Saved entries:

• • • • •

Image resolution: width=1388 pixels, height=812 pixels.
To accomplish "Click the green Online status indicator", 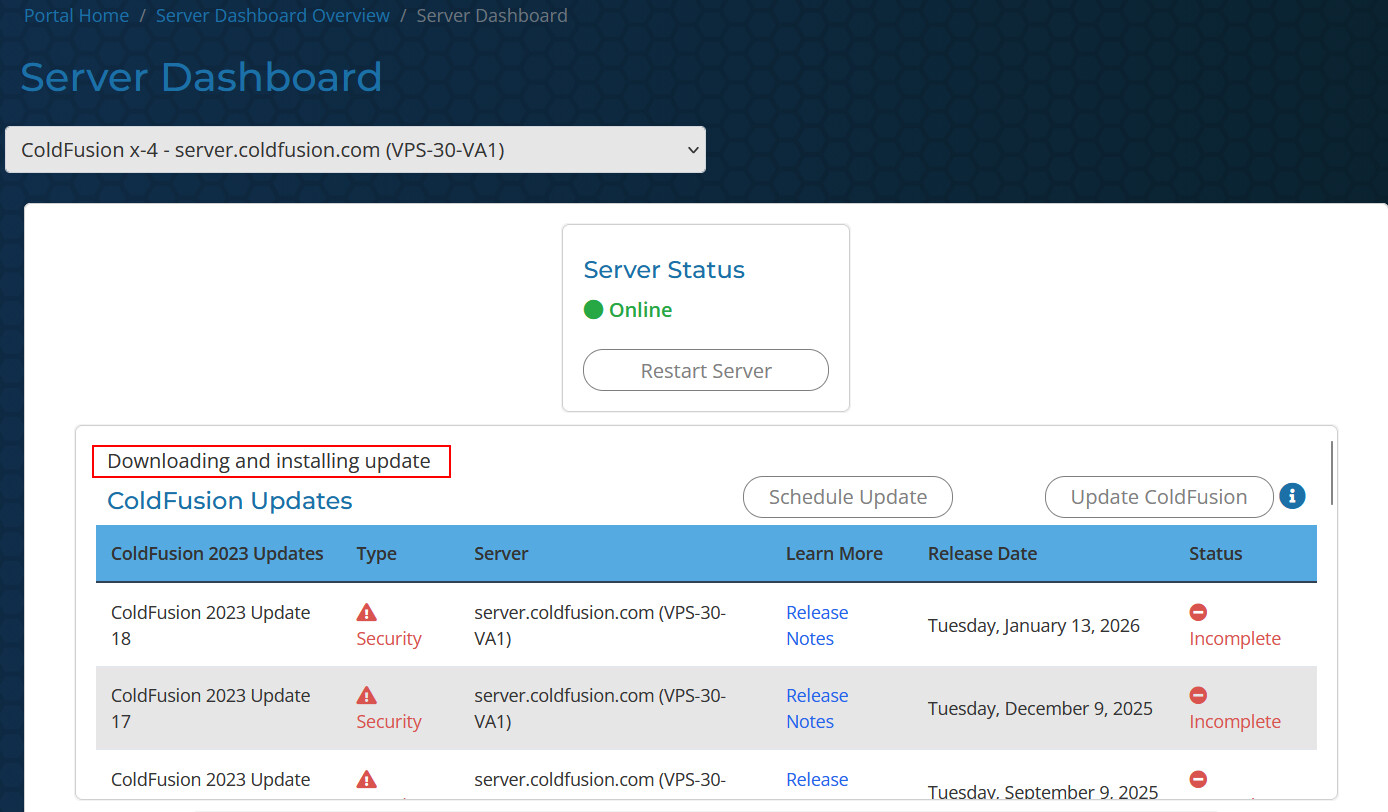I will click(x=593, y=310).
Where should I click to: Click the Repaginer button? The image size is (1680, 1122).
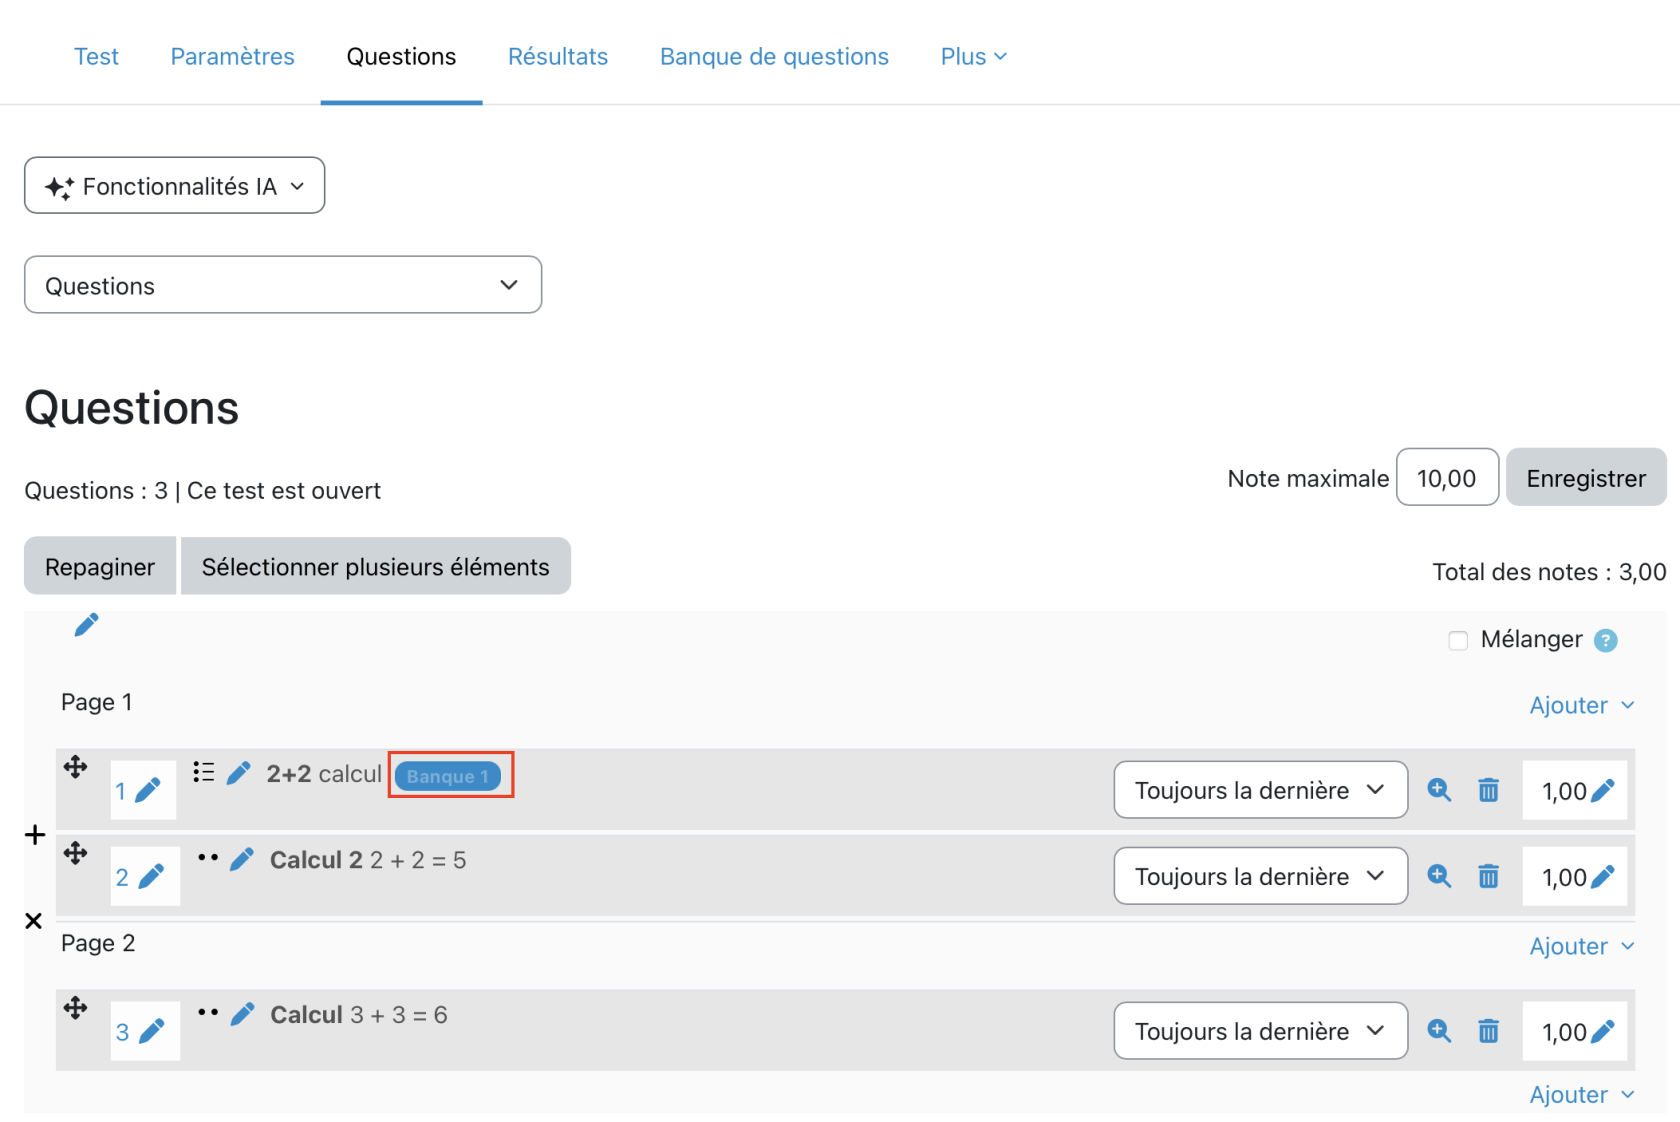100,567
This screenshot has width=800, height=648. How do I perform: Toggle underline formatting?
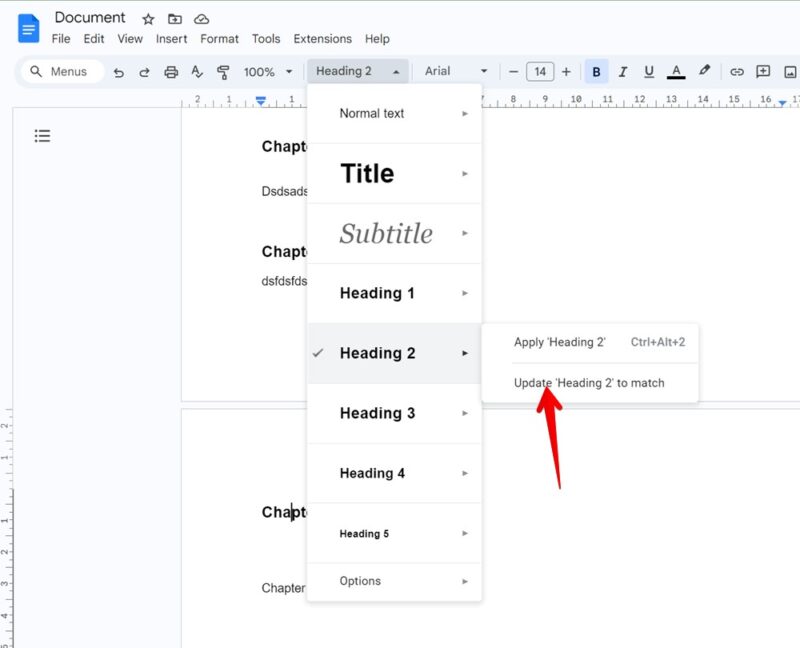coord(649,71)
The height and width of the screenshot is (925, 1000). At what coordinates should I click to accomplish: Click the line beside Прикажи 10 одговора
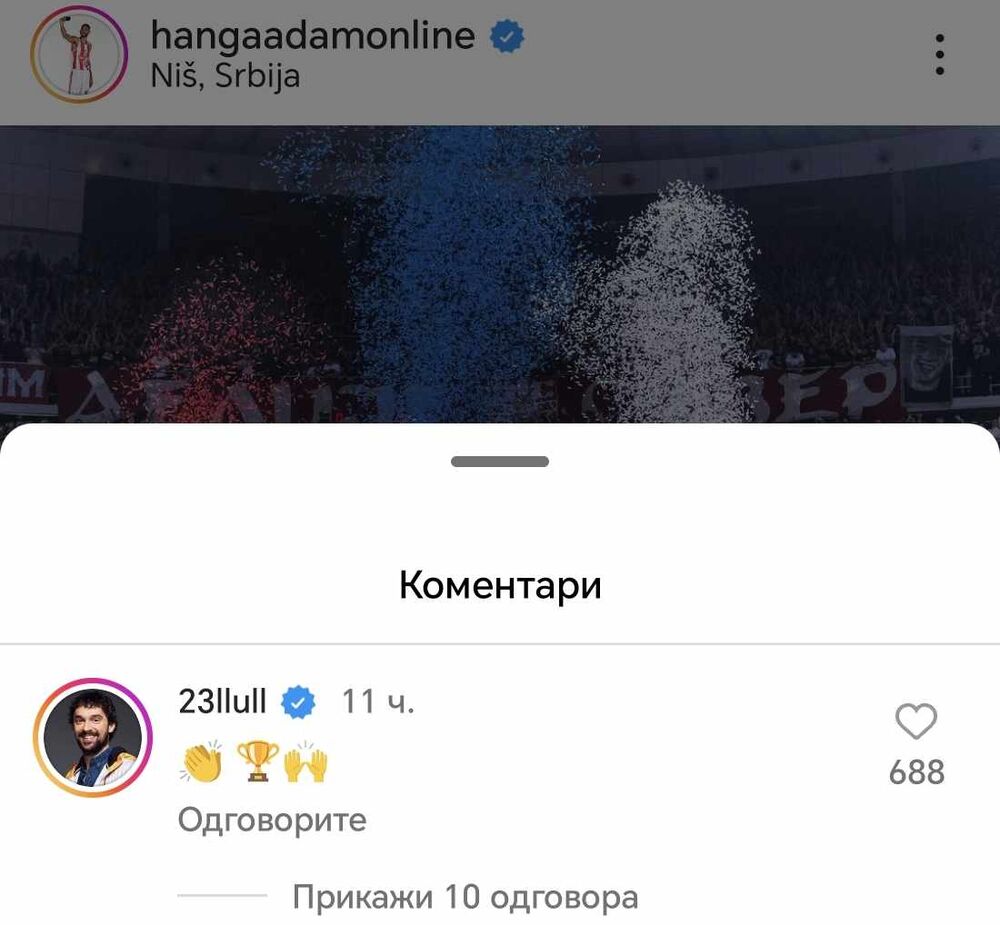click(222, 896)
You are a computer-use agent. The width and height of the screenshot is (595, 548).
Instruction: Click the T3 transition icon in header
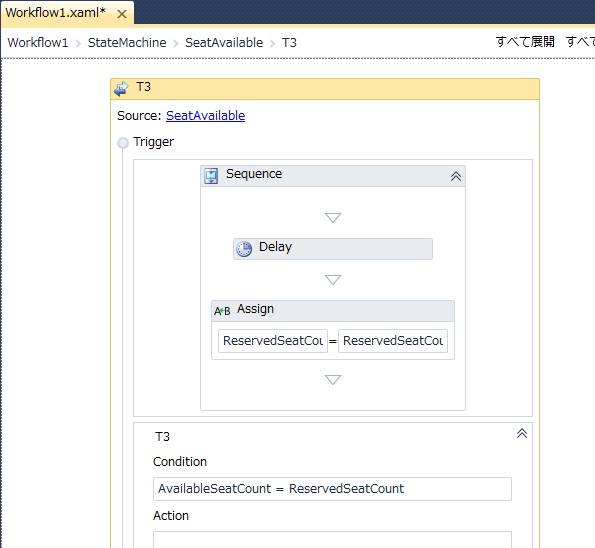coord(121,89)
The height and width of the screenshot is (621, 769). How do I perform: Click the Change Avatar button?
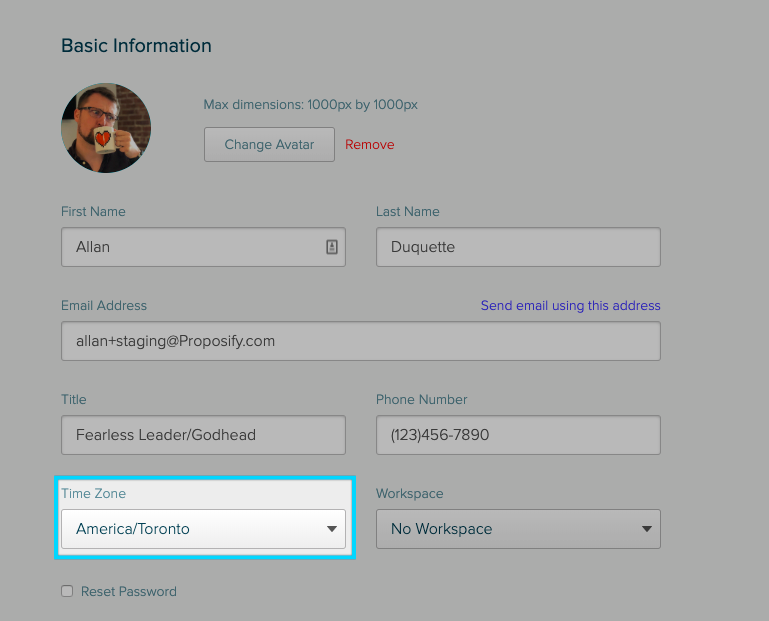click(269, 145)
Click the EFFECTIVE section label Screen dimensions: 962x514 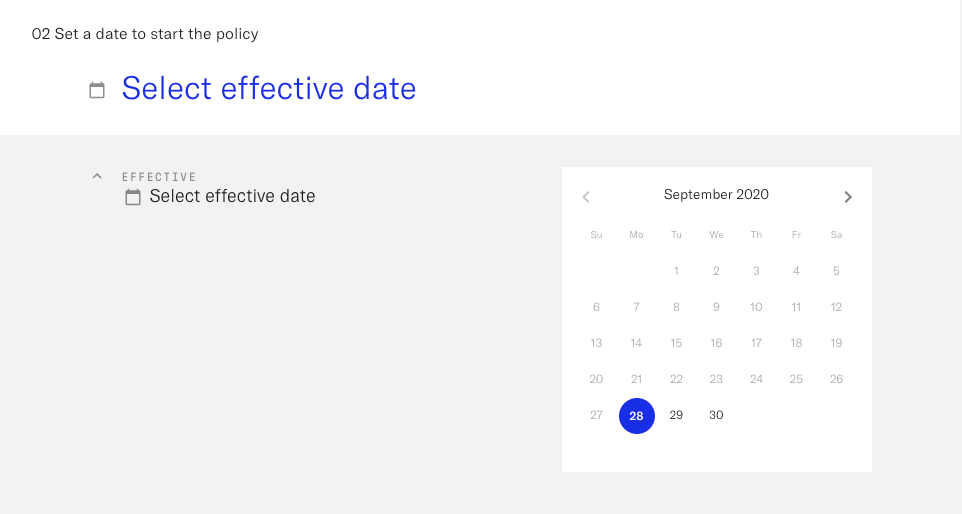pyautogui.click(x=159, y=177)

• • • • •

# [Activity]
The data above holds the lines to copy: start at the one with "This screenshot has", stop at the one with "You are a computer-use", include both, copy them exactly without pictures, and copy nothing else.

# [Final answer]
This screenshot has width=800, height=648. How do I perform: Toggle underline formatting?
coord(649,71)
The height and width of the screenshot is (925, 1000). At what coordinates should I click to accomplish: Click the line beside Прикажи 10 одговора
click(222, 896)
You are a computer-use agent. The width and height of the screenshot is (595, 548).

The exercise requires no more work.